Accordingly, the next shop that Britten initiated was bridal. The shop, opening in 1980 in South Yarra, was heralded as Australia’s very first contemporary bridal store. Myer, David Jones, and other department stores quickly moved the label as a concept store, which continued to be one of the most sought after labels of the 1980s. That same year Britten was recognised for her talent and initiative, receiving the award of Australian Fashion Designer of the Year.

In the 1990s, working in conjunction with the Qantas Holidays partnership, Britten launched a new project, the “Designer Honeymoon Collection”, which coincided with her wedding gown initiative. The “Linda Britten” Honeymoon package was developed in Fiji, Hawaii, Bali and other honeymoon destinations.

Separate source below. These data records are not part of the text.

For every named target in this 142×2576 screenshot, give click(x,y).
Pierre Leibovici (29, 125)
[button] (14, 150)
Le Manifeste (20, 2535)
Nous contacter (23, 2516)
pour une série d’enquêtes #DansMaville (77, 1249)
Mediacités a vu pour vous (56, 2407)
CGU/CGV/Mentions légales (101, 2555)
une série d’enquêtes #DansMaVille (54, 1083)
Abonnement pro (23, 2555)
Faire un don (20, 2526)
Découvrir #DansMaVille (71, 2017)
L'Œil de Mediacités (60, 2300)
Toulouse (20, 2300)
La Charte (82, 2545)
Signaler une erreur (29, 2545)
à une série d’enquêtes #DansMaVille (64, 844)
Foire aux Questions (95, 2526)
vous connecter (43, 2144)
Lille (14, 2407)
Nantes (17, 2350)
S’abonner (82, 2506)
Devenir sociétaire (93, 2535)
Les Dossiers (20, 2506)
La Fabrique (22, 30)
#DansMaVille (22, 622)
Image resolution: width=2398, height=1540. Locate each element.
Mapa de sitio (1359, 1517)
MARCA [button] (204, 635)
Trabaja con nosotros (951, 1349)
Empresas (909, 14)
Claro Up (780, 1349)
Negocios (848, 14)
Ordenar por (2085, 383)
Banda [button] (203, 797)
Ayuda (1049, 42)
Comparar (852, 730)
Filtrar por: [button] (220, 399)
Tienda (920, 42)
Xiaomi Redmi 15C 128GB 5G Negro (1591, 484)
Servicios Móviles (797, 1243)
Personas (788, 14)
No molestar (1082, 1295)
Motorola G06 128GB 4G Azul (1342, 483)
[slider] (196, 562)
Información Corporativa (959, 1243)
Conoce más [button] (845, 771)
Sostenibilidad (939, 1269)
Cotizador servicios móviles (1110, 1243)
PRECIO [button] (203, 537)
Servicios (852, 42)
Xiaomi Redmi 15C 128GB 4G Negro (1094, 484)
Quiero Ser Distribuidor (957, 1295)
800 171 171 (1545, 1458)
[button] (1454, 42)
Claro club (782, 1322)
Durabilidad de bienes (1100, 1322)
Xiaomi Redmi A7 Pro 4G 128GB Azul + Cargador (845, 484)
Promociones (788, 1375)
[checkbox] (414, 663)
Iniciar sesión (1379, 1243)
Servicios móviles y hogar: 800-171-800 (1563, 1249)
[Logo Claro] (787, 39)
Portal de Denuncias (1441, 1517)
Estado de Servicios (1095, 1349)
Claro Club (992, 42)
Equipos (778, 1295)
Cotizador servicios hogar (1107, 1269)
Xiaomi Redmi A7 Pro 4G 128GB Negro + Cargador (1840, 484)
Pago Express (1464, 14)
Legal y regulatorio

Upon exhibiting in Japan in the World Trade Fashion Exhibition in the late 1990s, the large Japanese bridal company Watabe approached Britten with a proposition for a project that was to span several years. “Linda Britten Japanese Wedding Blessings”, a wedding package for Japanese tourists, was created. The package put together weddings for tourists looking to be married in Australia, including wedding gowns and clothing designed by Britten herself. The project was taken on by the Australian Tourism Commission, who worked to bring engaged Japanese tourists exclusively to Melbourne, marking Britten’s foray into tourism and export.

Today, Britten continues to design couture evening and bridal wear, in addition to her LBD (Little Black Dress) collections. She later revived her original label, Anna Seed, in collaboration with her sons Alex and Tim—both fashion designers—with the aim of relaunching the brand for a contemporary market.